Речная система Аляски: глядя на неё, легко представить Землю в качестве живого организма. (Изображение Paul Andrew Lawrence.)


Пожалуй, сильнее всех почему-то обиделись биологи. Джон Мейнард Смит назвал гипотезу Геи «злой религией». Стивен Джей Гулд отклонил её как «метафору, а не механизм». Ричард Докинз утверждает, что она противоречит дарвиновской теории эволюции. Пол Эрлих обозвал Лавлока «опасным радикалом», а Роберт Мэй — «юродивым».

Г-н Лавлок не скрывает, что неустанная критика причинила ему боль. В 2000 году он сказал, что уже к концу 1980-х начал чувствовать, что работа над гипотезой не пошла впрок: «Я впустую потратил 20 лет и ничего не достиг».

Тем не менее ему есть чем гордиться. К его удивлению, реакция общественности на «Гею» была исключительно положительной. Его первым публичным выступлением на эту тему стала статья в журнале New Scientist, опубликованная 6 февраля 1975 года. После этого с предложением написать книгу к нему обратился 21 издатель. Так появилась работа «Гея: новый взгляд на жизнь на Земле».

Мысль о живой планете (в том или ином смысле) издавна пользовалась популярностью у философов, поэтов, писателей, экологов, язычников, прихожан современных церквей и многих других. Г-н Лавлок стал знаменитостью, хотя он, вероятно, с радостью променял бы всю свою известность на толику уважения со стороны собратьев-учёных.

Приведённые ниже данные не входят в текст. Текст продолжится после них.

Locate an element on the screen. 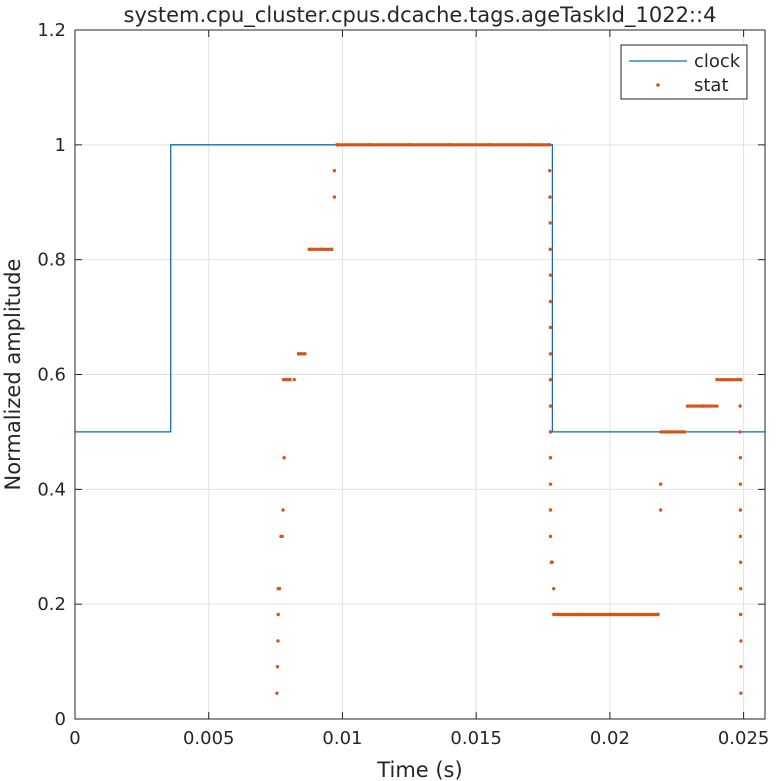 This screenshot has width=778, height=781. legend: clock stat is located at coordinates (684, 72).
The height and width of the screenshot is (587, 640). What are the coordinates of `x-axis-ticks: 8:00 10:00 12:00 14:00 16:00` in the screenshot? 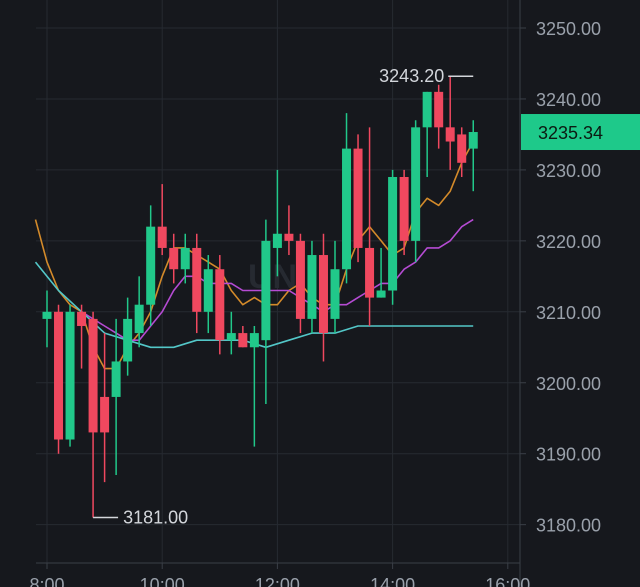 It's located at (280, 575).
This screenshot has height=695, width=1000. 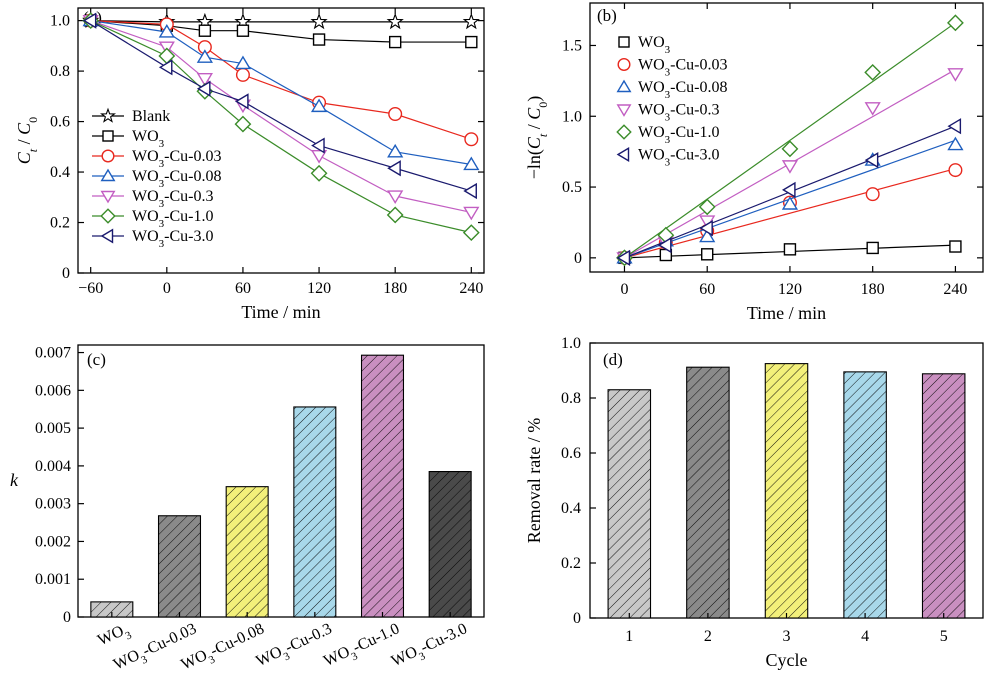 I want to click on x-tick-label: WO3, so click(x=114, y=637).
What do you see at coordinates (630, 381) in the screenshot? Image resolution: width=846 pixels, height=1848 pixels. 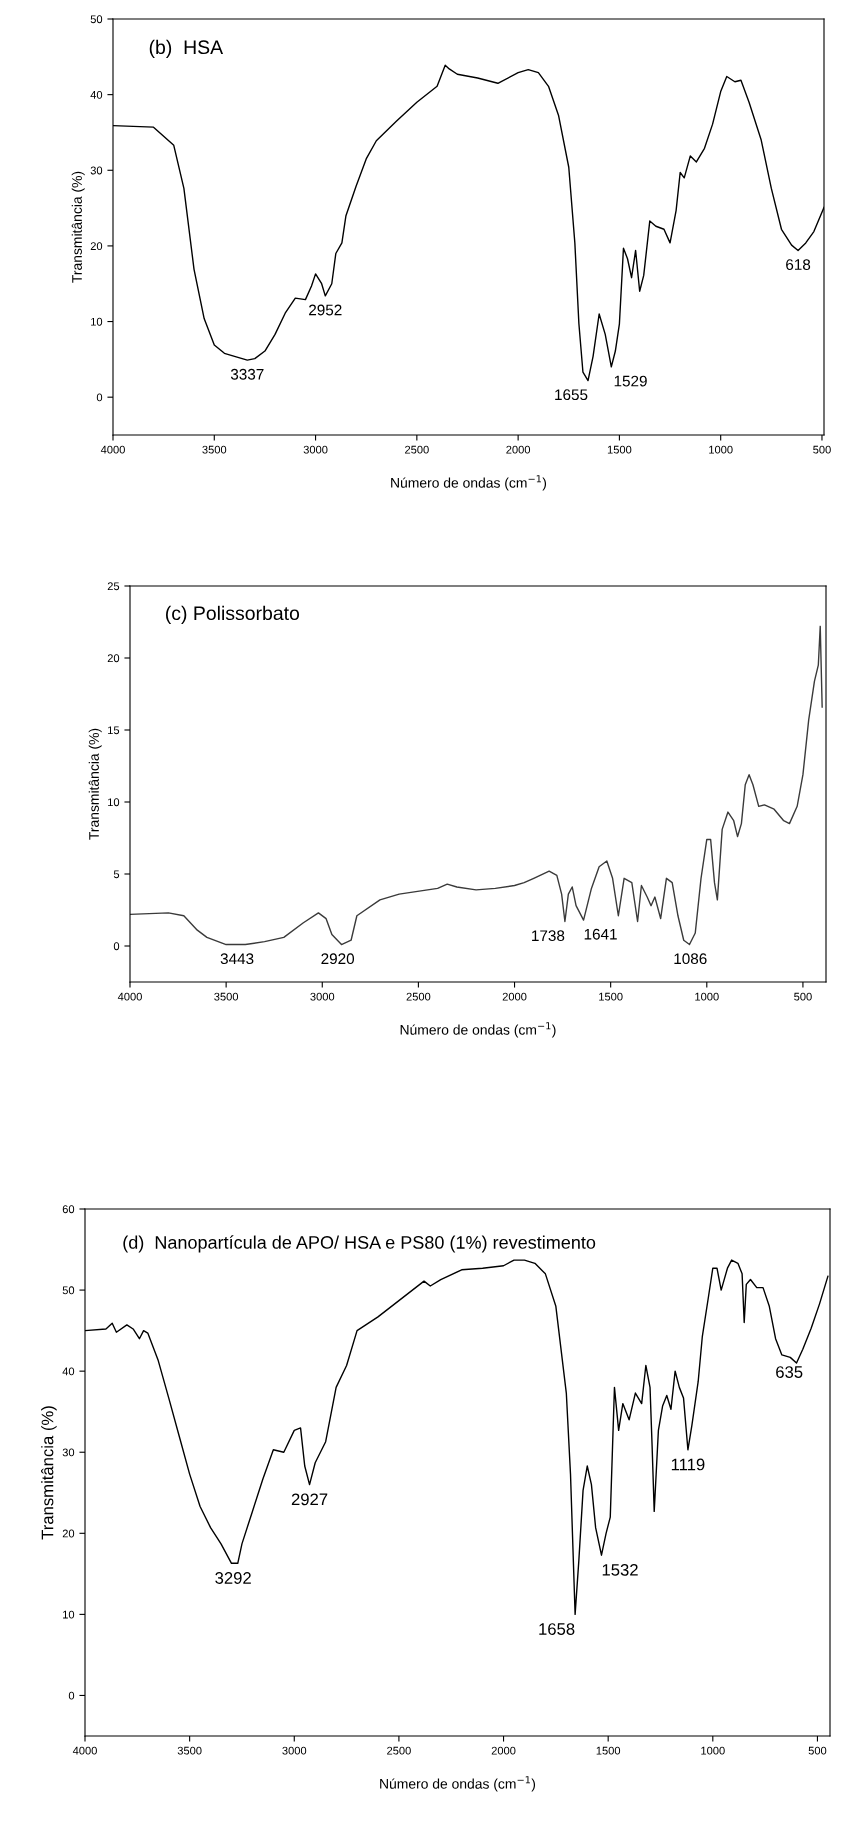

Свою книгу г-н Рьюз начинает с Платона — «первого подлинного энтузиаста гипотезы Геи», который рассматривал космос как живое существо, наделённое душой и интеллектом. Далее автор находит точки соприкосновения между теорией сопричастности Плотина, естественной теологией Фомы Аквинского, научной революцией и порождённым ею механицизмом.

Корни гипотезы Геи непосредственно Джеймса Лавлока г-н Рьюз находит в учении Дарвина, трансцендентальном идеализме Иммануила Канта и Фридриха Шеллинга, социальном дарвинизме Герберта Спенсера, страстных описаниях природы у Ральфа Уолдо Эмерсона и Генри Дэвида Торо, а также в «Безмолвной весне» Рейчел Карсон и подъёме экологического движения во второй половине XX века.

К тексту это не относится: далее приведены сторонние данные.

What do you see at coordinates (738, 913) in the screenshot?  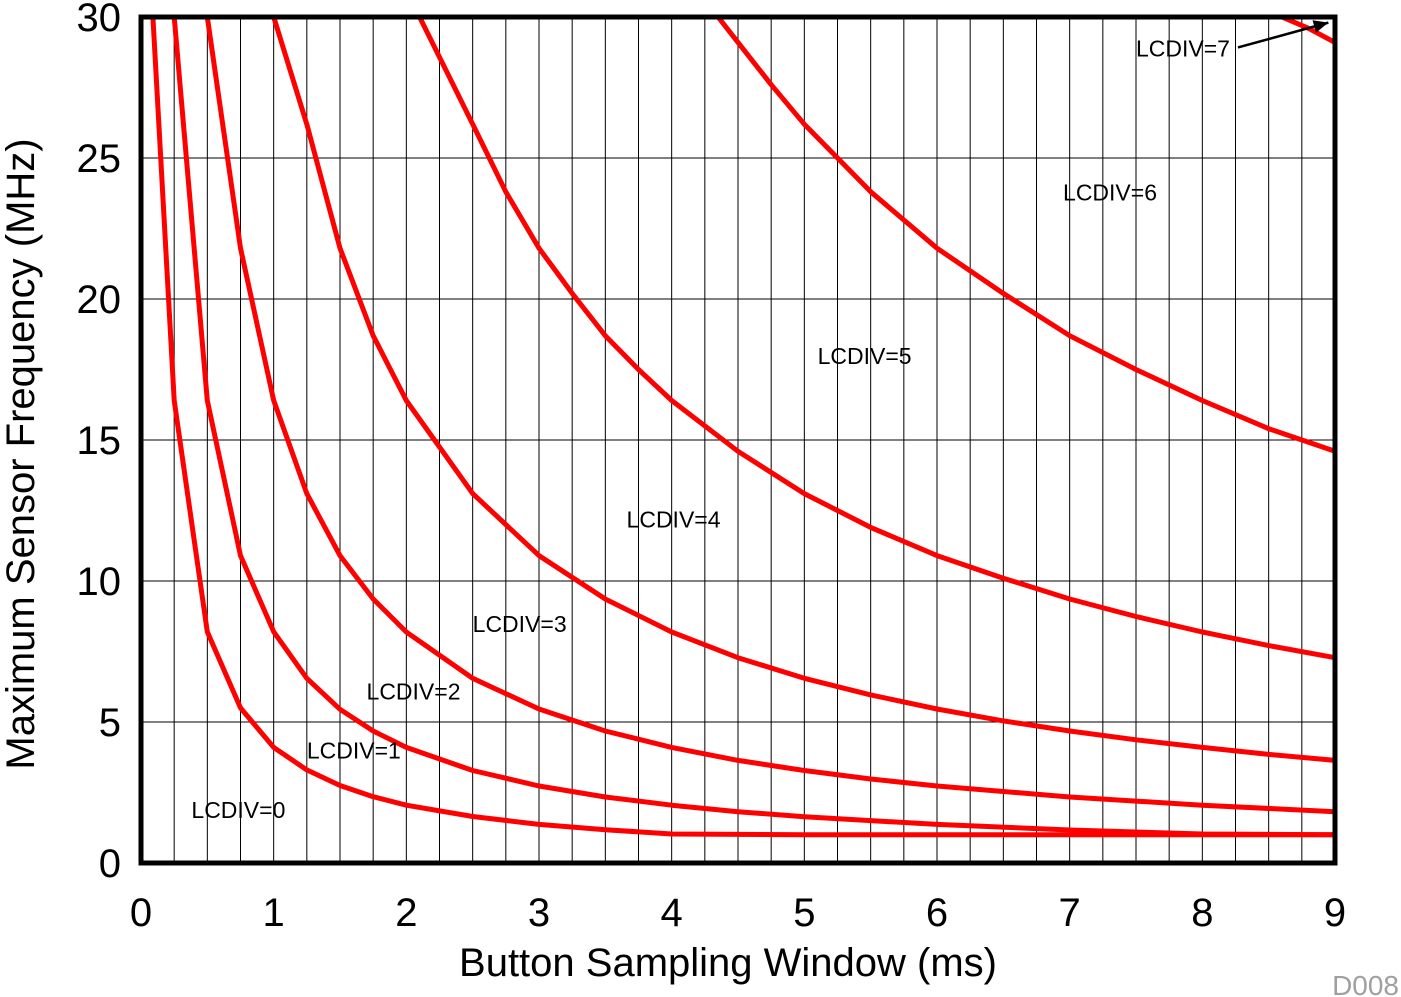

Рецензент журнала New Scientist называет книгу «впечатляющей проповедью эволюции научного мышления». Г-н Рьюз обращает внимание читателя на то, что далеко не всегда ясно, где река вольётся в море. Иными словами, подлинно научная мысль иногда кажется пустым разглагольствованием только из-за того, что оформлена нестандартно и требует ответного размышления для своего понимания. Поэтому, по словам г-на Рьюза, наука так промахнулась с признанием гипотезы Геи, которая на самом деле нисколько не выбивается из традиций западной мысли.

Наука, пишет автор, к тому времени чувствовала себя неуверенно, «как будто с чаепития викария просочился неприятный запах». (Имеется в виду обычай в англиканской церкви устраивать чаепития после воскресной службы для тех, кто хотел бы поговорить со священником.) Основы биологии и без того уже потрясли гипотезы «прерывистого равновесия», группового отбора и т. п.

В эпоху, отмеченную массовыми общественными движениями (кампания против войны во Вьетнаме, «Безмолвная весна» и др.), науке пришлось конкурировать с самыми разными псевдонауками и стремлением выдать желаемое за действительное, поэтому любая новинка принималась в штыки. Возможно, г-н Лавлок, к тому времени хорошо зарекомендовавший себя как химик, биофизик и даже астробиолог, получил бы более благосклонной приём, если бы общественность не набросилась на его гипотезу с подозрительным энтузиазмом, больше подходящим не научному построению, а мистическому учению вроде исцеления верой. Учёным ничего не оставалось, кроме как спешным порядком поднять мост в свой замок из слоновой кости — на всякий случай.

Г-н Рьюз вспоминает слова Мейнарда Смита, который со свойственным ему откровением высказался так: «Послушай, Джим. Вся проблема с Геей заключается в том, что нам пришлось иметь дело с агонией витализма, группового отбора и всего такого прочего. Мы только с ними разобрались, а тут ты со своей гипотезой. Худшего момента ты не мог выбрать».

Но сам автор уверен, что это типичное явление в истории науки — подходящего момента просто не бывает.

Подготовлено по материалам NewScientist.